Health Systems Unite to Solve Technical Challenges
The vision of accelerating the seamless exchange of information to improve health care for all guides the Center for Medical Interoperability. The Center is a 501(c)(3) organization led by health systems to change how medical technologies work together. Despite their shared technical challenges, they heretofore lacked a place to work on them. As a cooperative R&D arm for health systems, the center provides a vendor-neutral focal point for solutions providers to engage their customers. Its work is technical in nature, and its engineers are collaborating with industry stakeholders to develop the architecture for a vendor-neutral platform that will make it easier and less expensive to access and use the data from technologies across the continuum of care. This improvement will enable health systems to have real-time patient records that are complete and consistent and gain greater control over the data needed to deliver safe, efficient and effective care. The center is also establishing a centralized lab to test and certify that devices and enterprise applications meet members’ technical requirements, thereby giving health systems confidence that the solutions purchased for patient care will work as expected, safely and securely.
Compelling Change with Procurement Power
Redefining the architecture for health care is no small task – and impossible for any single system. The procurement process is an effective lever for this magnitude of change. As the organizations buying, implementing and using technologies to care for patients, health systems can and must transform the technical underpinnings of the healthcare industry.
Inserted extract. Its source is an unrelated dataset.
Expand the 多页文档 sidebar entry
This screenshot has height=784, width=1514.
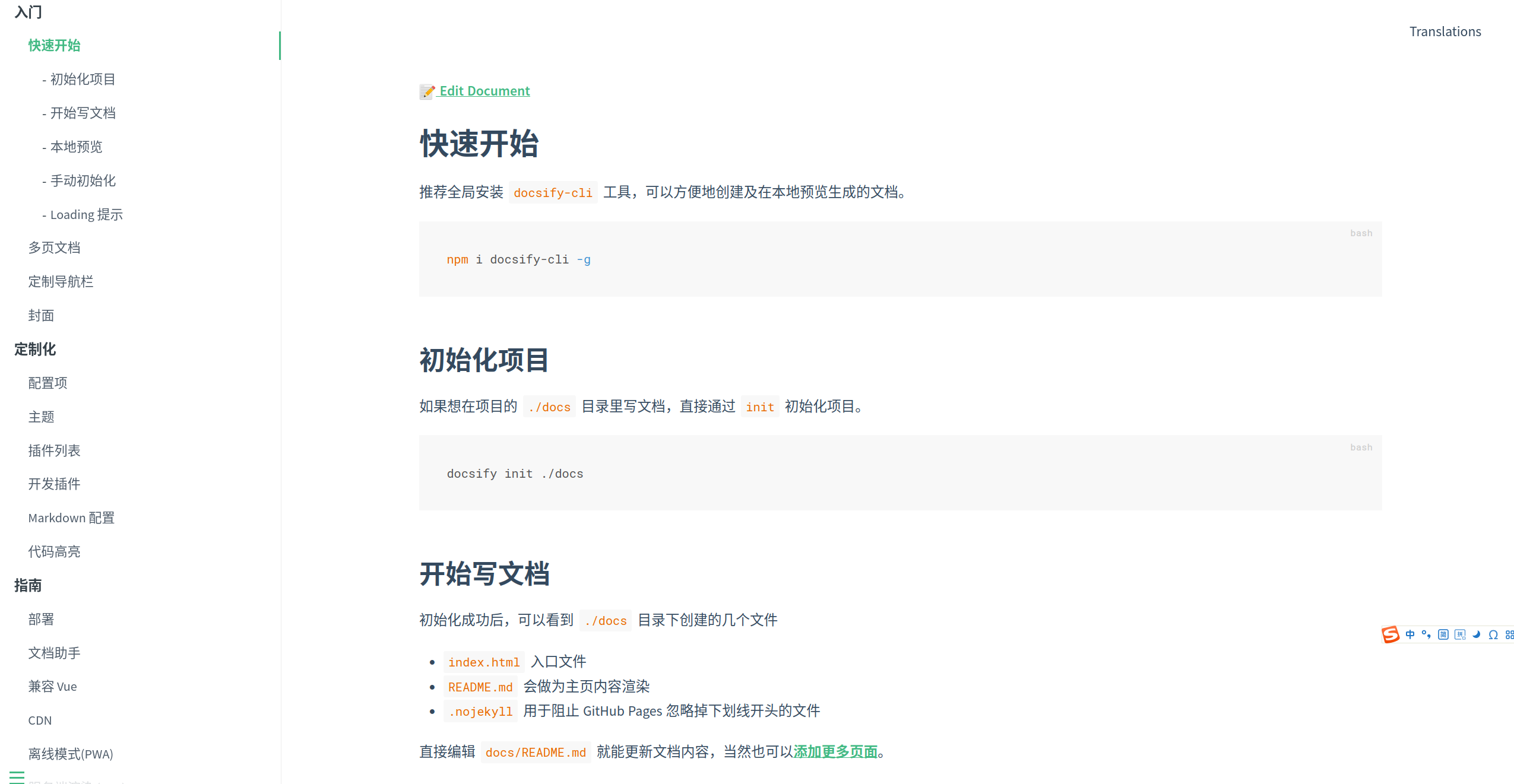[54, 247]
Purchasers can reward vendors and developers that work together to adhere to the architecture.
The unified voice of health systems making consistent requests of vendors would benefit purchasers and sellers alike. The need to create and support customized solutions often is a financial burden on vendors as well. A centralized approach to establishing requirements can overcome the inability of a single health system to compel change on its own. Requirements should be specified in requests for proposals (RFPs) and upheld in contracting language. If you get what you pay for, then health systems ought to change what they pay for.
For the vendor community, a centralized approach provides a focal point for engaging customers in solving shared technical challenges. It also makes enlisting the help of other industries easier. Breaking legacy thinking is one of the hardest, yet most critical, aspects to revamping data flow in health care. Learning from those industries that have conquered similar challenges is invaluable.
It’s Time To Act
We must address the technical underpinnings of U.S. health care to enable the same data liquidity that we enjoy in other aspects of life. The healthcare ecosystem is poised to come together and drive change. Patients deserve better outcomes and care experiences, healthcare professionals deserve technology that helps them excel in their jobs, and our nation deserves a sustainable health system to care for generations to come.
Kerry McDermott, MPH, is vice president, public policy and communications for the Center for Medical Interoperability. Kerry has served as director of health care for the Federal Communications Commission, helped launch the West Health Policy Center and held roles at CIGNA and in consulting, finance and education.